INSTRUCTIONS TO FOLLOW —
Turn every line of the listing below into a Markdown table with the columns "Row" and "Line", numbering the rows in order and leaving out blank lines.

----------

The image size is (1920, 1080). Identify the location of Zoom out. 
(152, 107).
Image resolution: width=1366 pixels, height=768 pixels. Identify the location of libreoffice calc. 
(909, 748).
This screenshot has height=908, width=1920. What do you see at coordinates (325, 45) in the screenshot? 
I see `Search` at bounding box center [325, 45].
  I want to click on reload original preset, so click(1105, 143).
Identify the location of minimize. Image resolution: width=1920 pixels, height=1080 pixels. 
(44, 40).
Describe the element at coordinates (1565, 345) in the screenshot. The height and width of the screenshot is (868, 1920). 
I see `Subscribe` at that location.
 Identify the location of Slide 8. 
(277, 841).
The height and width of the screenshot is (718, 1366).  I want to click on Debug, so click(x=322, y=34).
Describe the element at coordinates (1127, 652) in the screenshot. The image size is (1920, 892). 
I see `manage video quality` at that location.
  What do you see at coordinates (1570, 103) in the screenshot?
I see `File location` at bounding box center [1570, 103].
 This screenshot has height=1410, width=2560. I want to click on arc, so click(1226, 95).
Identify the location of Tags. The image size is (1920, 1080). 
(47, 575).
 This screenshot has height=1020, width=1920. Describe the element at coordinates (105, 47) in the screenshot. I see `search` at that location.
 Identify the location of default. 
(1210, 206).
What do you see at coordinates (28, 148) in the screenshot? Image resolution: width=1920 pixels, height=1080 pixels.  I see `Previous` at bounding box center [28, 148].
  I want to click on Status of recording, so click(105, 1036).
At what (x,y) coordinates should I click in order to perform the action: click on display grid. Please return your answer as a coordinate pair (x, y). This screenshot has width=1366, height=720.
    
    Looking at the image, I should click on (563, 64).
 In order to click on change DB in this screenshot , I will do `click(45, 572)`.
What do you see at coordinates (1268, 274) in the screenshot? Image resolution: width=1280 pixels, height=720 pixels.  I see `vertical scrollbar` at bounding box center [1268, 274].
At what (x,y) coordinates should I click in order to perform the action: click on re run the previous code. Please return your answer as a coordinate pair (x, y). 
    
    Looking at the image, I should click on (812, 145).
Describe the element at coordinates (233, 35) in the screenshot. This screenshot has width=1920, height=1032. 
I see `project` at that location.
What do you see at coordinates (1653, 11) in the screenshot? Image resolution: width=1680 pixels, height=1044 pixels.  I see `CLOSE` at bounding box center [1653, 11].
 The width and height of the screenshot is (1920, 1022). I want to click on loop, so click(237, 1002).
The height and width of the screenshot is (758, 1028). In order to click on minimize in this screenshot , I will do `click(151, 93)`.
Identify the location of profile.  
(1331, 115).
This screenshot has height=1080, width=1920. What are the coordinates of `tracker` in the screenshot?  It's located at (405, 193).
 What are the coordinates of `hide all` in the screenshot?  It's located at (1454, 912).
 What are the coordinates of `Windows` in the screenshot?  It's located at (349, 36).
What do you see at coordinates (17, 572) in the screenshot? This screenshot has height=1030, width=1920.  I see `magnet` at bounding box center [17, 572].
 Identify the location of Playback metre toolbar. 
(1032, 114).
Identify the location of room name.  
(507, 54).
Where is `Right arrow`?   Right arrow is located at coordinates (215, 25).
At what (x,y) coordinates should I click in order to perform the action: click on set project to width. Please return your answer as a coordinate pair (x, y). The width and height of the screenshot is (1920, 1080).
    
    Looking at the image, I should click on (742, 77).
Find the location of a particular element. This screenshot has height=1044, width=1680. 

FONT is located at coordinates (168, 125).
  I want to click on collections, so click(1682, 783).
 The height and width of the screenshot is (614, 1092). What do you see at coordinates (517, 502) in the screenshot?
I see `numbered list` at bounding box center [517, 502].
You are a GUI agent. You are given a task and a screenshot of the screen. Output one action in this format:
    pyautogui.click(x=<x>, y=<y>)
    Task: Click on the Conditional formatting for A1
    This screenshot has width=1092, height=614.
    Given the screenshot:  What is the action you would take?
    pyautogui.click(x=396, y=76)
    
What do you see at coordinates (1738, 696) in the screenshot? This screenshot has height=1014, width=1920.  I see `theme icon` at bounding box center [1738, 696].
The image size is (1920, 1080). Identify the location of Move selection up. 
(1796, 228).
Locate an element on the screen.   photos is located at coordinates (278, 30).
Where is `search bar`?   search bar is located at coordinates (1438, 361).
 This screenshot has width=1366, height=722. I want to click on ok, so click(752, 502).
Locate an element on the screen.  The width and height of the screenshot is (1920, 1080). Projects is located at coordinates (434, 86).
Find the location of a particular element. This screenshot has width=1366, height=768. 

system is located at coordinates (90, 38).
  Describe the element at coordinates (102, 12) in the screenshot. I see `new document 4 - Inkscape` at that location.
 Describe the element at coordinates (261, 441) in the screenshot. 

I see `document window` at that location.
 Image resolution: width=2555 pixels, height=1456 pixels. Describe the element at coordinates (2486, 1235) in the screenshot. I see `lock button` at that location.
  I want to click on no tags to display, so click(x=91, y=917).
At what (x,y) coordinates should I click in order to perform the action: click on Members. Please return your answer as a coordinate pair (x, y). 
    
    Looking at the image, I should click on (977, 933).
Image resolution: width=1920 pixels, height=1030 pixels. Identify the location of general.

----------

WRITTEN ANSWER —
| Row | Line |
|---|---|
| 1 | The image size is (1920, 1080). Identify the location of Zoom out.  |
| 2 | (152, 107). |
| 3 | Image resolution: width=1366 pixels, height=768 pixels. Identify the location of libreoffice calc.  |
| 4 | (909, 748). |
| 5 | This screenshot has height=908, width=1920. What do you see at coordinates (325, 45) in the screenshot?  |
| 6 | I see `Search` at bounding box center [325, 45]. |
| 7 |   I want to click on reload original preset, so click(1105, 143). |
| 8 | Identify the location of minimize. Image resolution: width=1920 pixels, height=1080 pixels.  |
| 9 | (44, 40). |
| 10 | Describe the element at coordinates (1565, 345) in the screenshot. The height and width of the screenshot is (868, 1920).  |
| 11 | I see `Subscribe` at that location. |
| 12 |  Identify the location of Slide 8.  |
| 13 | (277, 841). |
| 14 | The height and width of the screenshot is (718, 1366).  I want to click on Debug, so click(x=322, y=34). |
| 15 | Describe the element at coordinates (1127, 652) in the screenshot. The image size is (1920, 892).  |
| 16 | I see `manage video quality` at that location. |
| 17 |   What do you see at coordinates (1570, 103) in the screenshot? |
| 18 | I see `File location` at bounding box center [1570, 103]. |
| 19 |  This screenshot has height=1410, width=2560. I want to click on arc, so click(1226, 95). |
| 20 | Identify the location of Tags. The image size is (1920, 1080).  |
| 21 | (47, 575). |
| 22 |  This screenshot has height=1020, width=1920. Describe the element at coordinates (105, 47) in the screenshot. I see `search` at that location. |
| 23 |  Identify the location of default.  |
| 24 | (1210, 206). |
| 25 | What do you see at coordinates (28, 148) in the screenshot? Image resolution: width=1920 pixels, height=1080 pixels.  I see `Previous` at bounding box center [28, 148]. |
| 26 |   I want to click on Status of recording, so click(105, 1036). |
| 27 | At what (x,y) coordinates should I click in order to perform the action: click on display grid. Please return your answer as a coordinate pair (x, y). This screenshot has width=1366, height=720. |
| 28 |     Looking at the image, I should click on (563, 64). |
| 29 |  In order to click on change DB in this screenshot , I will do `click(45, 572)`. |
| 30 | What do you see at coordinates (1268, 274) in the screenshot? Image resolution: width=1280 pixels, height=720 pixels.  I see `vertical scrollbar` at bounding box center [1268, 274]. |
| 31 | At what (x,y) coordinates should I click in order to perform the action: click on re run the previous code. Please return your answer as a coordinate pair (x, y).  |
| 32 |     Looking at the image, I should click on (812, 145). |
| 33 | Describe the element at coordinates (233, 35) in the screenshot. This screenshot has width=1920, height=1032.  |
| 34 | I see `project` at that location. |
| 35 | What do you see at coordinates (1653, 11) in the screenshot? Image resolution: width=1680 pixels, height=1044 pixels.  I see `CLOSE` at bounding box center [1653, 11]. |
| 36 |  The width and height of the screenshot is (1920, 1022). I want to click on loop, so click(237, 1002). |
| 37 | The height and width of the screenshot is (758, 1028). In order to click on minimize in this screenshot , I will do `click(151, 93)`. |
| 38 | Identify the location of profile.   |
| 39 | (1331, 115). |
| 40 | This screenshot has height=1080, width=1920. What are the coordinates of `tracker` in the screenshot?  It's located at (405, 193). |
| 41 |  What are the coordinates of `hide all` in the screenshot?  It's located at (1454, 912). |
| 42 |  What are the coordinates of `Windows` in the screenshot?  It's located at (349, 36). |
| 43 | What do you see at coordinates (17, 572) in the screenshot? This screenshot has height=1030, width=1920.  I see `magnet` at bounding box center [17, 572]. |
| 44 |  Identify the location of Playback metre toolbar.  |
| 45 | (1032, 114). |
| 46 | Identify the location of room name.   |
| 47 | (507, 54). |
| 48 | Where is `Right arrow`?   Right arrow is located at coordinates (215, 25). |
| 49 | At what (x,y) coordinates should I click in order to perform the action: click on set project to width. Please return your answer as a coordinate pair (x, y). The width and height of the screenshot is (1920, 1080). |
| 50 |     Looking at the image, I should click on (742, 77). |
| 51 | Find the location of a particular element. This screenshot has height=1044, width=1680.  |
| 52 | FONT is located at coordinates (168, 125). |
| 53 |   I want to click on collections, so click(1682, 783). |
| 54 |  The height and width of the screenshot is (614, 1092). What do you see at coordinates (517, 502) in the screenshot? |
| 55 | I see `numbered list` at bounding box center [517, 502]. |
| 56 | You are a GUI agent. You are given a task and a screenshot of the screen. Output one action in this format: |
| 57 |     pyautogui.click(x=<x>, y=<y>) |
| 58 |     Task: Click on the Conditional formatting for A1 |
| 59 |     This screenshot has width=1092, height=614. |
| 60 |     Given the screenshot:  What is the action you would take? |
| 61 |     pyautogui.click(x=396, y=76) |
| 62 | What do you see at coordinates (1738, 696) in the screenshot? This screenshot has height=1014, width=1920.  I see `theme icon` at bounding box center [1738, 696]. |
| 63 | The image size is (1920, 1080). Identify the location of Move selection up.  |
| 64 | (1796, 228). |
| 65 | Locate an element on the screen.   photos is located at coordinates (278, 30). |
| 66 | Where is `search bar`?   search bar is located at coordinates (1438, 361). |
| 67 |  This screenshot has width=1366, height=722. I want to click on ok, so click(752, 502). |
| 68 | Locate an element on the screen.  The width and height of the screenshot is (1920, 1080). Projects is located at coordinates (434, 86). |
| 69 | Find the location of a particular element. This screenshot has width=1366, height=768.  |
| 70 | system is located at coordinates (90, 38). |
| 71 |   Describe the element at coordinates (102, 12) in the screenshot. I see `new document 4 - Inkscape` at that location. |
| 72 |  Describe the element at coordinates (261, 441) in the screenshot.  |
| 73 | I see `document window` at that location. |
| 74 |  Image resolution: width=2555 pixels, height=1456 pixels. Describe the element at coordinates (2486, 1235) in the screenshot. I see `lock button` at that location. |
| 75 |   I want to click on no tags to display, so click(x=91, y=917). |
| 76 | At what (x,y) coordinates should I click in order to perform the action: click on Members. Please return your answer as a coordinate pair (x, y).  |
| 77 |     Looking at the image, I should click on (977, 933). |
| 78 | Image resolution: width=1920 pixels, height=1030 pixels. Identify the location of general. |